PT ST Nikel “Tampar” DPRD Sultra, Hukum Tak Bertaji di Hadapan Korporasi Tambang

KENDARI, rubriksatu.com – Keputusan resmi Komisi III DPRD Sulawesi Tenggara (Sultra) rupanya hanya jadi dokumen tanpa wibawa di hadapan korporasi tambang.

PT ST Nikel Resources diduga secara terang-terangan melanggar hasil Rapat Dengar Pendapat (RDP) yang digelar DPRD bersama Tim Terpadu pada Selasa, 28 Oktober 2025.

Padahal dalam rapat tersebut, wakil rakyat bersama aparat pemerintah sudah tegas melarang aktivitas hauling mandiri dan mewajibkan perusahaan tunduk pada aturan sistem pengangkutan dan penimbangan resmi.

Namun, hanya tiga hari setelah rapat berlangsung, perusahaan itu kembali mengangkut ore nikel secara ilegal menuju Jetty PT Tiara Abadi Sentosa (TAS) di Kecamatan Nambo, Kota Kendari.

Dua poin keputusan penting RDP yang dilanggar PT ST Nikel Resources, antara lain, Wajib menggunakan jembatan timbang di lokasi tambang, dan menyertakan print-out hasil timbangan dari site ke jetty untuk mencegah overload.

Dilarang melakukan hauling secara mandiri, serta diwajibkan bekerja sama dengan perusahaan pemegang Izin Usaha Jasa Pertambangan (IUJP). Namun, hasil pantauan lapangan Kamis dini hari (30/10/2025) sekitar pukul 02.00 WITA menunjukkan kenyataan sebaliknya. Tim menemukan aktivitas hauling ore masih berlangsung di wilayah Abeli Dalam.
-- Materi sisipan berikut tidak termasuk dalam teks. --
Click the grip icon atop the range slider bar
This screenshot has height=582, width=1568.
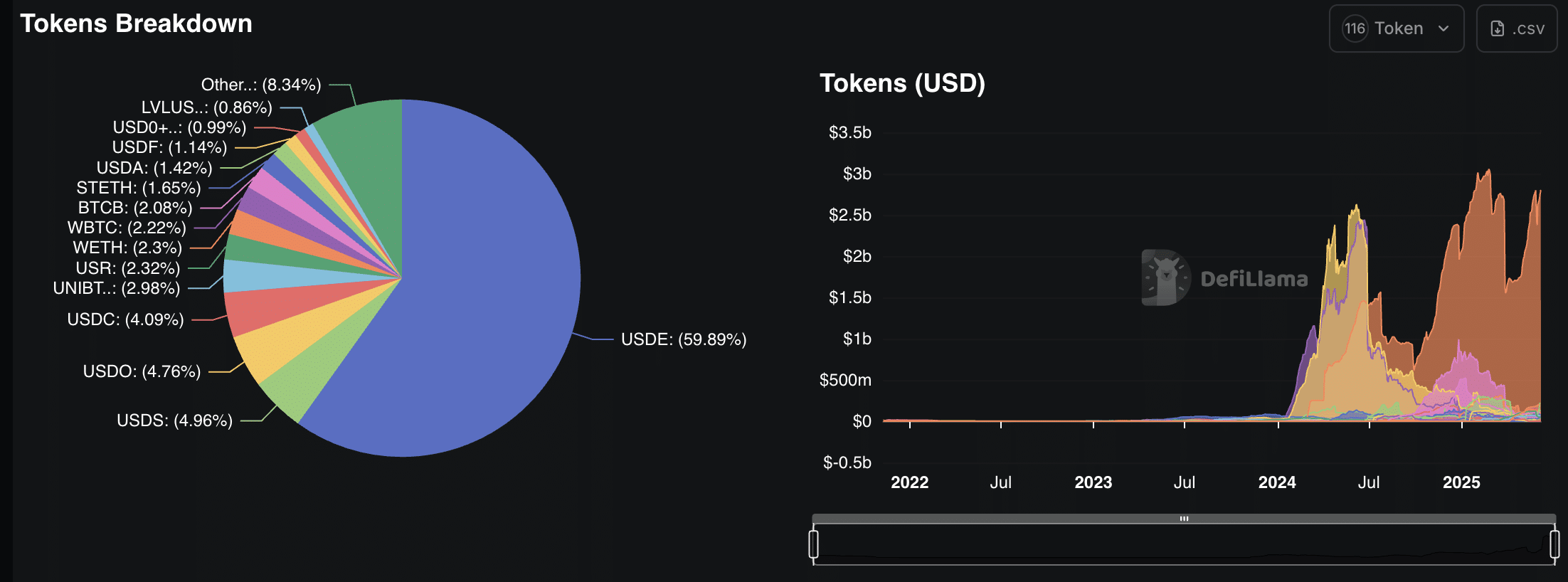[1184, 518]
Dalam pemeriksaan, surat jalan dari sopir truk ditemukan kosong, tanpa keterangan berat isi atau bukti timbangan dari site pelanggaran nyata terhadap keputusan resmi DPRD.

Lebih parah lagi, truk pengangkut ore milik PT ST Nikel Resources diketahui melintas di jalur umum, yakni di Jalan Puuwatu hingga Jembatan Teluk Kendari, jalur vital yang sudah lama dilarang untuk kendaraan hauling karena membahayakan keselamatan warga dan merusak infrastruktur kota.
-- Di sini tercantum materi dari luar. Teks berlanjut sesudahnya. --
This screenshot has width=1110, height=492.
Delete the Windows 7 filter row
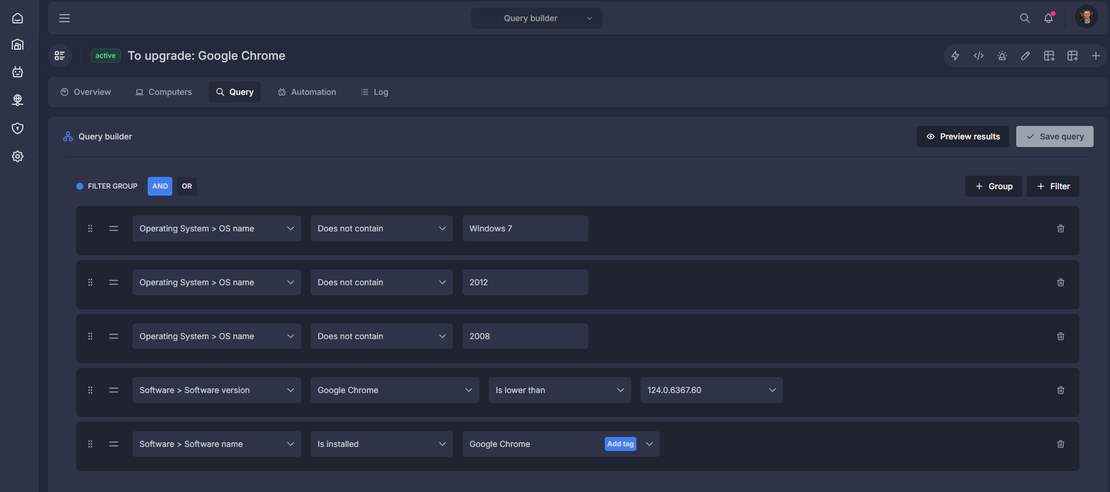point(1060,229)
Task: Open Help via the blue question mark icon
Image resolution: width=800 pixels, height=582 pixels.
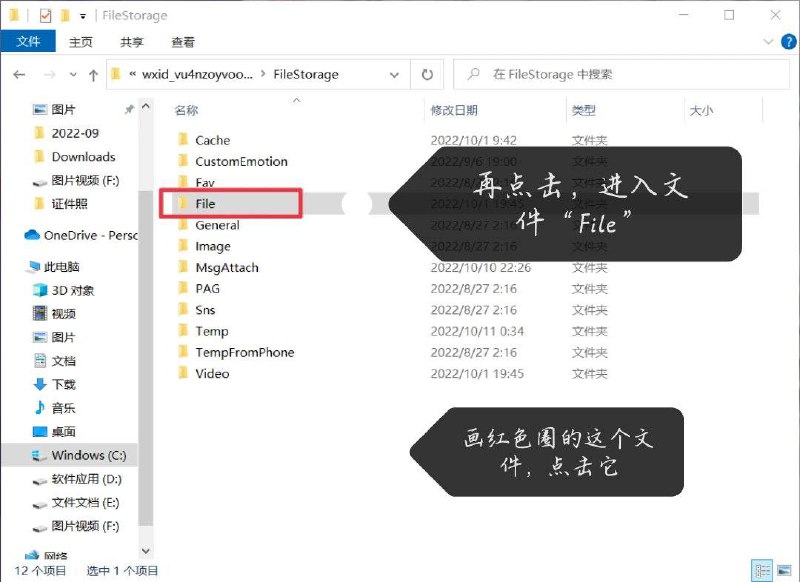Action: [790, 42]
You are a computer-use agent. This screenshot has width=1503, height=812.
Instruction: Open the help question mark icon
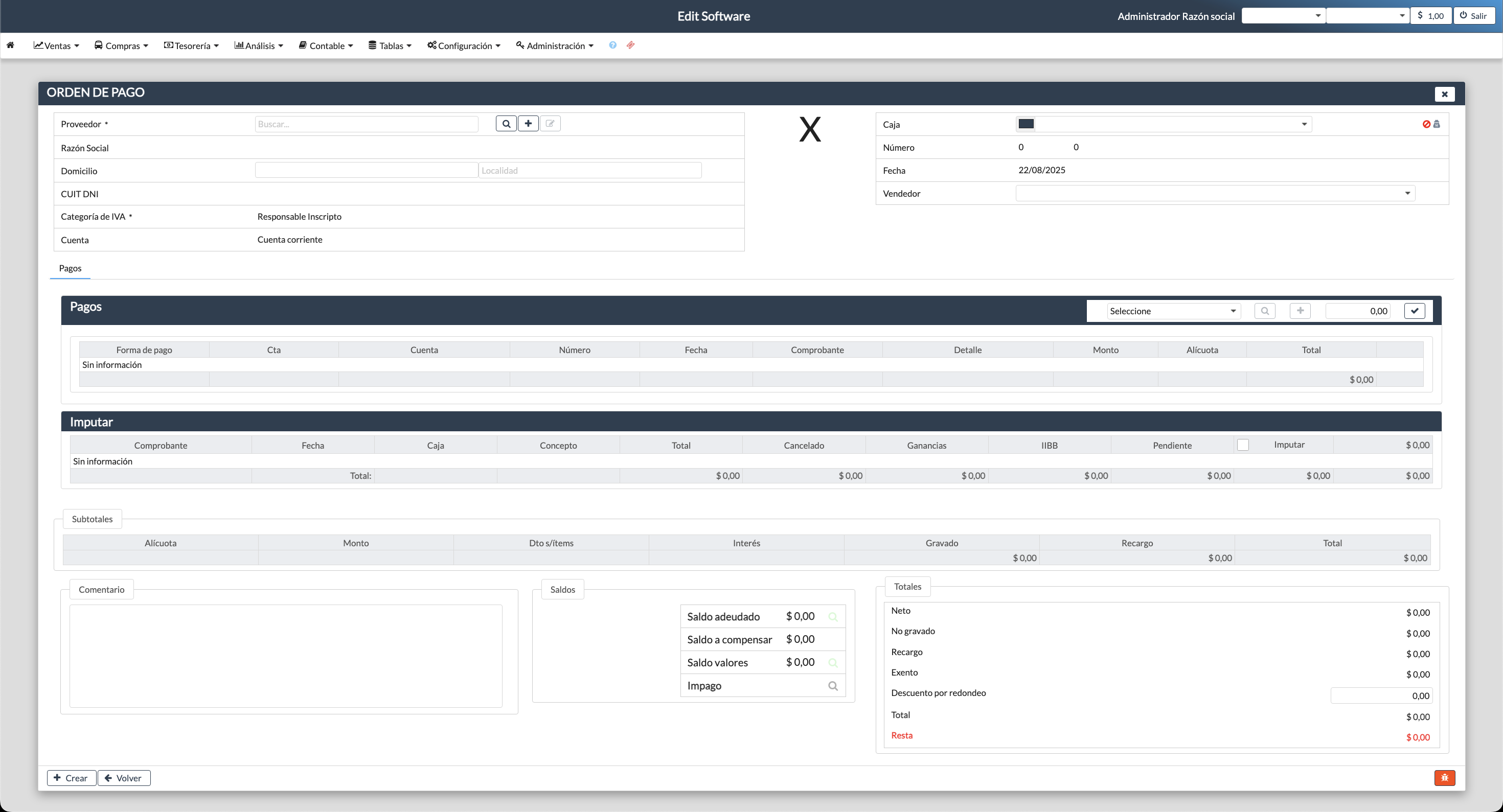(x=612, y=45)
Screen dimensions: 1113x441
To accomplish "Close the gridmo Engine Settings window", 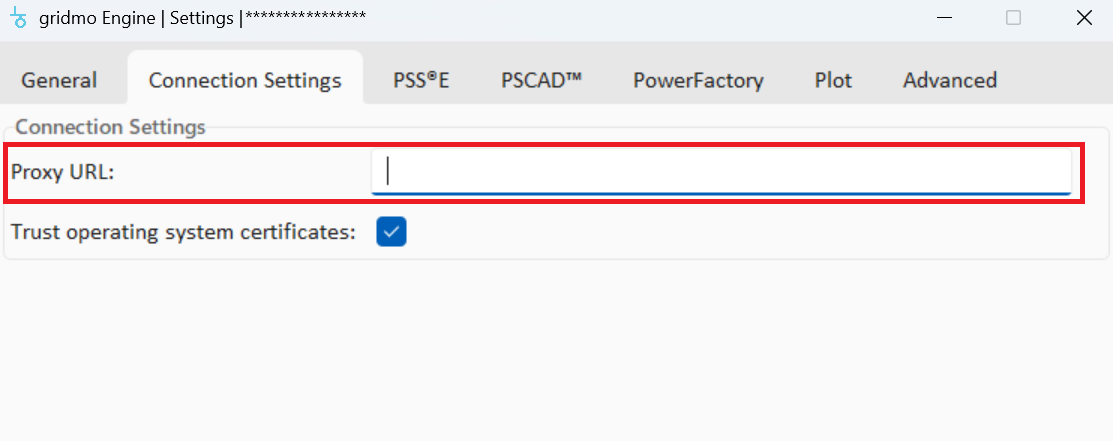I will [1083, 18].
Padahal, pemerintah telah berulang kali mengingatkan bahwa Jembatan Teluk Kendari bukan jalur tambang, melainkan fasilitas publik dengan kapasitas terbatas.

Namun larangan ini tampaknya tidak berlaku bagi perusahaan yang merasa kebal hukum.
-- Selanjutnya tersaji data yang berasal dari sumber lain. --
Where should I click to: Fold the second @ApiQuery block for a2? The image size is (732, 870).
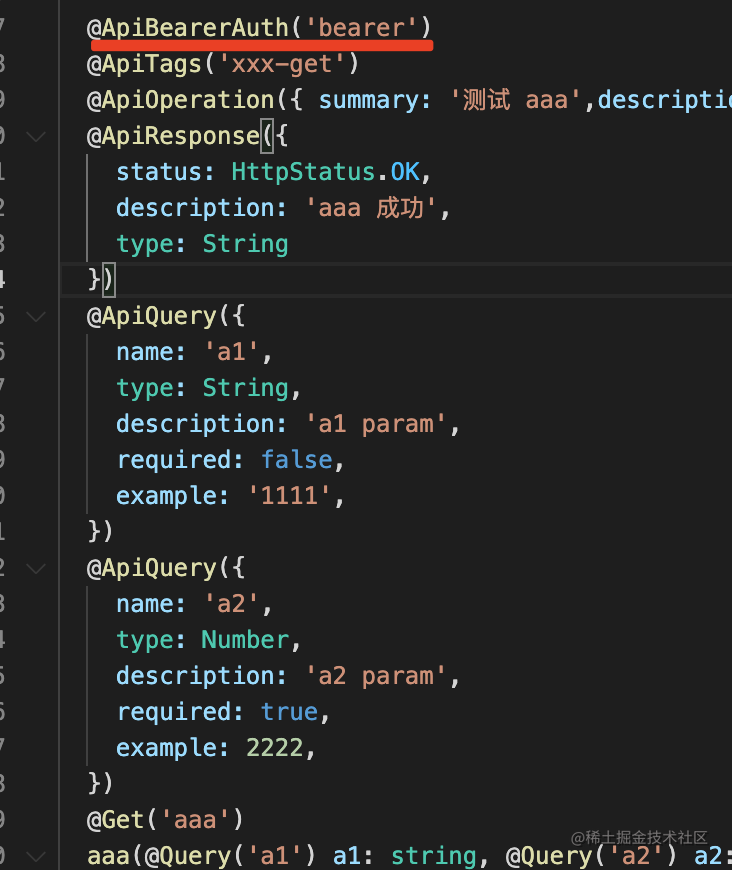37,568
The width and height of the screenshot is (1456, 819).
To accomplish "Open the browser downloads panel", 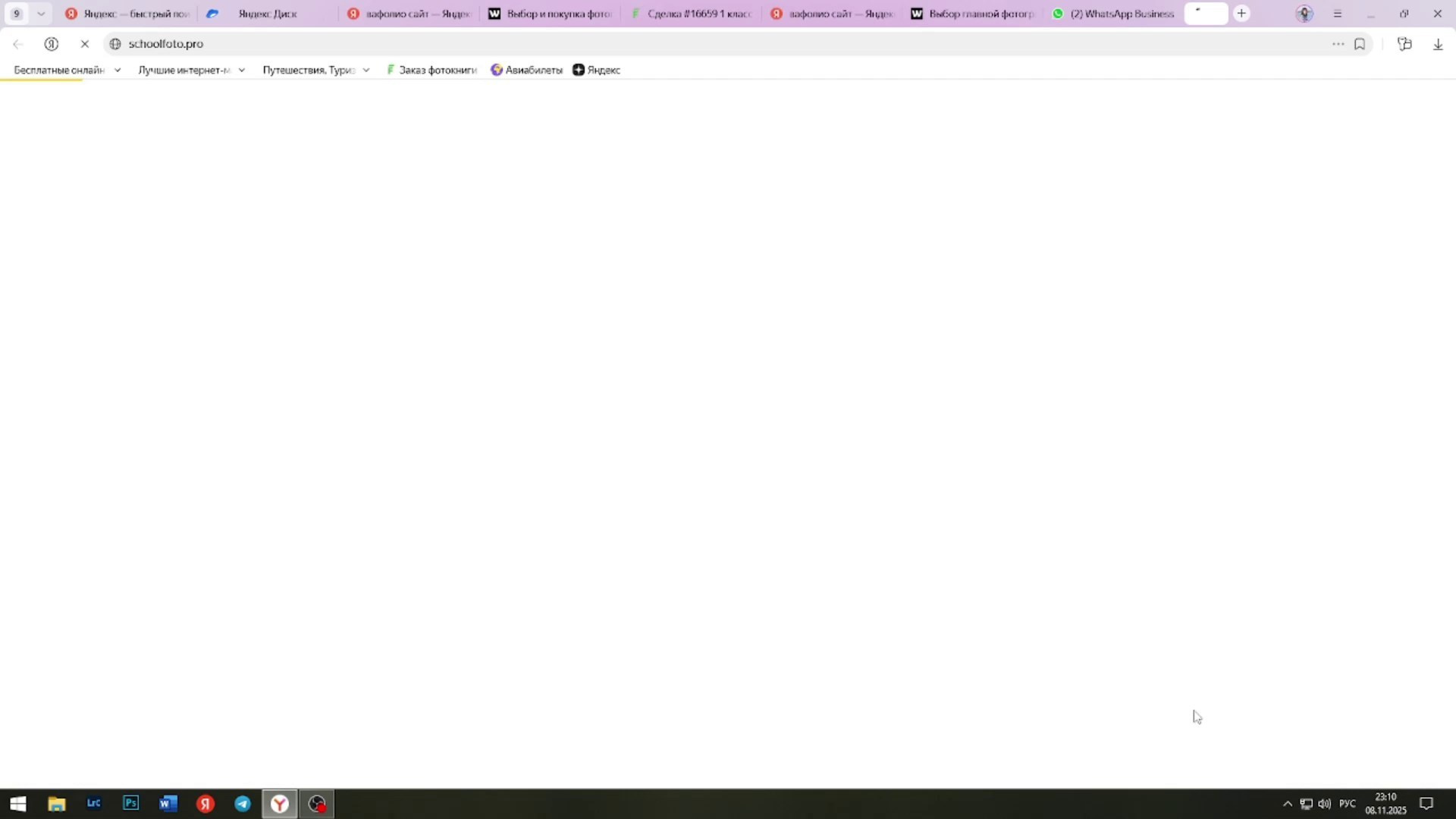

Tindakan nekat PT ST Nikel Resources memunculkan pertanyaan besar. Apakah hasil keputusan DPRD hanya formalitas tanpa kekuatan hukum. Atau justru ada pembiaran sistematis dari aparat terkait yang menutup mata terhadap pelanggaran terbuka semacam ini.

Sumber internal menyebut, pasca-RDP, belum ada langkah tegas dari Tim Terpadu maupun instansi penegak hukum, sehingga perusahaan merasa leluasa melanjutkan kegiatan.

“Kalau sudah ada keputusan resmi DPRD tapi perusahaan tetap jalan, itu berarti penghinaan terhadap lembaga negara. DPRD harus berani turun, bukan diam,” ujar salah satu pemerhati tambang di Kendari yang enggan disebut namanya.

Kasus PT ST Nikel Resources kini menjadi ujian nyata bagi integritas DPRD Sultra, Dinas ESDM, dan aparat penegak hukum.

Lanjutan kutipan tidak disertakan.